It happened while, the budding sophomore Clifford said, “I’m not going to lie, the ball hung up there for a very long time. You’re just looking at it and going, ‘Fall, fall, fall, fall fall.’ ” And it happened to epitomize what Penn State Coach James Franklin said about his tete-a-tete against that old chum Don Brown, Michigan’s defensive coordinator with whom Franklin coached at Maryland late last decade: “It really comes down to explosive plays with his defense. You’ve got to hit explosive plays.”

Because it happened, and just after the crowd sang “Sweet Caroline,” Penn State could withstand Michigan’s nine-play, 75-yard drive that followed and ended with Patterson’s sneak touchdown from the 1 on fourth down.
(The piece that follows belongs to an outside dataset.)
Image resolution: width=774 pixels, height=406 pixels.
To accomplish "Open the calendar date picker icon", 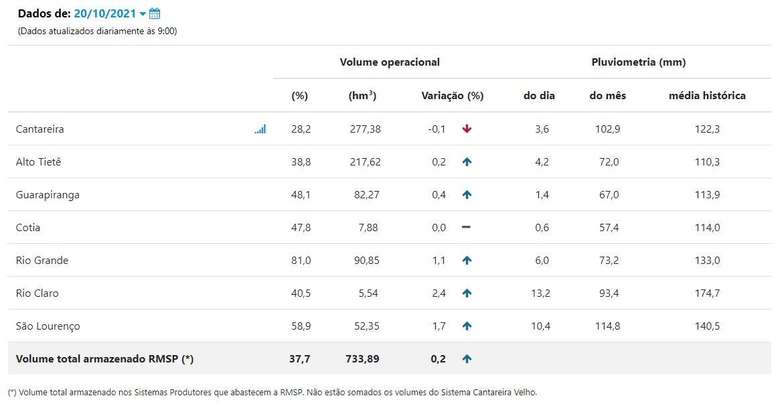I will [x=155, y=14].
Another fourth down near that goal line would come, of course.

It would come at the curtain of a game in which Michigan, still straining for a tier of the sport it feels it can attain, wound up with 26 first downs to Penn State’s 14. It out-possessed Penn State around 38 minutes to 22. It played with what Harbaugh kept extolling as “great character.” It got a more-than-competent show from Patterson, the second-year starter after his transfer from Ole Miss, the picture of battle afterward with eye black streaking across his chin, up his cheeks and onto his temples.

“We just kept pushing,” linebacker Khaleke Hudson said.

Yet it also would come after a night in which, Franklin stressed, Penn State won “the field-position battle, the turnover battle (by 0-1), the penalty battle (by 5-8).” It would come as the receiver from Michigan, Hamler, caught two touchdown passes and four others for 108 yards, and as first-year starting quarterback from Cincinnati, Clifford, threw three touchdowns and ran for another. As Franklin’s program extended to 38-9 over the last four seasons and 36-7 over its last 43 games, he said, “We played really good complementary football. We made big plays when it was needed,” including, of course: “That stop at the end was obviously critical.”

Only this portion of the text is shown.